[Stored records]
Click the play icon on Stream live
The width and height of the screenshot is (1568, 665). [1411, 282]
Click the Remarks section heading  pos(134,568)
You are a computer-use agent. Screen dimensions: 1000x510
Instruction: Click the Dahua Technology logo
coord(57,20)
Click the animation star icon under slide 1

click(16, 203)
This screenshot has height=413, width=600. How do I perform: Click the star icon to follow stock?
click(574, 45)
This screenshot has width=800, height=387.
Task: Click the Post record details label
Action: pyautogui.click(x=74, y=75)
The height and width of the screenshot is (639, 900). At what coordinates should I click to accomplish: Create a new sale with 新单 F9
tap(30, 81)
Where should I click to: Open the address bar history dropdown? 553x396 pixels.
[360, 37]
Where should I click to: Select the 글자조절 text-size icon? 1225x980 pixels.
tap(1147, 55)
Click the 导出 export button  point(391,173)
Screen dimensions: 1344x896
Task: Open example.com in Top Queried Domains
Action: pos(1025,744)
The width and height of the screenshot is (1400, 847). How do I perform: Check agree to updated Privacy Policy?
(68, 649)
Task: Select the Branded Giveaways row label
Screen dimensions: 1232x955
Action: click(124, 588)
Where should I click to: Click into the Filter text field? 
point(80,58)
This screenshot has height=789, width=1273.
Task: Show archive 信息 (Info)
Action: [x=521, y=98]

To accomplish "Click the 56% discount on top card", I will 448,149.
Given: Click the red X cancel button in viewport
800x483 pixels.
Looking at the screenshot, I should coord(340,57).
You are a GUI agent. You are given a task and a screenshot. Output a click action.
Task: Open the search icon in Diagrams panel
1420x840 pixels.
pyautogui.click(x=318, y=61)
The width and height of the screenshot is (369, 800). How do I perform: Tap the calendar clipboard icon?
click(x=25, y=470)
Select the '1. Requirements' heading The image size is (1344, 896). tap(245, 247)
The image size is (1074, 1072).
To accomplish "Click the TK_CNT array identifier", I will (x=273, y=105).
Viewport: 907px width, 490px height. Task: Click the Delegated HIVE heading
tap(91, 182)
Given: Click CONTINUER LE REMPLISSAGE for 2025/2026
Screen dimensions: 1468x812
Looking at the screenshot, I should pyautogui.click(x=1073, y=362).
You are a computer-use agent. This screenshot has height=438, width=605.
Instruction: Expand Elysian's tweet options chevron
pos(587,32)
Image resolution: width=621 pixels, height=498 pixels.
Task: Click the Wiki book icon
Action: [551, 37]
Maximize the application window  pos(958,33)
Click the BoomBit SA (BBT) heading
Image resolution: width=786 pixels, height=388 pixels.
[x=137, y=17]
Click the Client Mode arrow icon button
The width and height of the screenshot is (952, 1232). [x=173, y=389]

◆ Activity
Write out the complete set of records exactly as given.

◆ Exercise solution
Click the play icon on Stream live
The width and height of the screenshot is (1568, 665). [1411, 282]
Click the Remarks section heading  pos(134,568)
You are a computer-use agent. Screen dimensions: 1000x510
Instruction: Click the Dahua Technology logo
coord(57,20)
Click the animation star icon under slide 1

click(16, 203)
This screenshot has height=413, width=600. How do I perform: Click the star icon to follow stock?
click(574, 45)
This screenshot has width=800, height=387.
Task: Click the Post record details label
Action: pyautogui.click(x=74, y=75)
The height and width of the screenshot is (639, 900). At what coordinates should I click to accomplish: Create a new sale with 新单 F9
tap(30, 81)
Where should I click to: Open the address bar history dropdown? 553x396 pixels.
[360, 37]
Where should I click to: Select the 글자조절 text-size icon? 1225x980 pixels.
tap(1147, 55)
Click the 导出 export button  point(391,173)
Screen dimensions: 1344x896
Task: Open example.com in Top Queried Domains
Action: pos(1025,744)
The width and height of the screenshot is (1400, 847). How do I perform: Check agree to updated Privacy Policy?
(68, 649)
Task: Select the Branded Giveaways row label
Screen dimensions: 1232x955
Action: click(124, 588)
Where should I click to: Click into the Filter text field? 
point(80,58)
This screenshot has height=789, width=1273.
Task: Show archive 信息 (Info)
Action: [x=521, y=98]

To accomplish "Click the 56% discount on top card", I will 448,149.
Given: Click the red X cancel button in viewport
800x483 pixels.
Looking at the screenshot, I should coord(340,57).
You are a GUI agent. You are given a task and a screenshot. Output a click action.
Task: Open the search icon in Diagrams panel
1420x840 pixels.
pyautogui.click(x=318, y=61)
The width and height of the screenshot is (369, 800). How do I perform: Tap the calendar clipboard icon?
click(x=25, y=470)
Select the '1. Requirements' heading The image size is (1344, 896). tap(245, 247)
The image size is (1074, 1072).
To accomplish "Click the TK_CNT array identifier", I will (x=273, y=105).
Viewport: 907px width, 490px height. Task: Click the Delegated HIVE heading
tap(91, 182)
Given: Click CONTINUER LE REMPLISSAGE for 2025/2026
Screen dimensions: 1468x812
Looking at the screenshot, I should pyautogui.click(x=1073, y=362).
You are a computer-use agent. This screenshot has height=438, width=605.
Instruction: Expand Elysian's tweet options chevron
pos(587,32)
Image resolution: width=621 pixels, height=498 pixels.
Task: Click the Wiki book icon
Action: [551, 37]
Maximize the application window  pos(958,33)
Click the BoomBit SA (BBT) heading
Image resolution: width=786 pixels, height=388 pixels.
[x=137, y=17]
Click the Client Mode arrow icon button
The width and height of the screenshot is (952, 1232). [x=173, y=389]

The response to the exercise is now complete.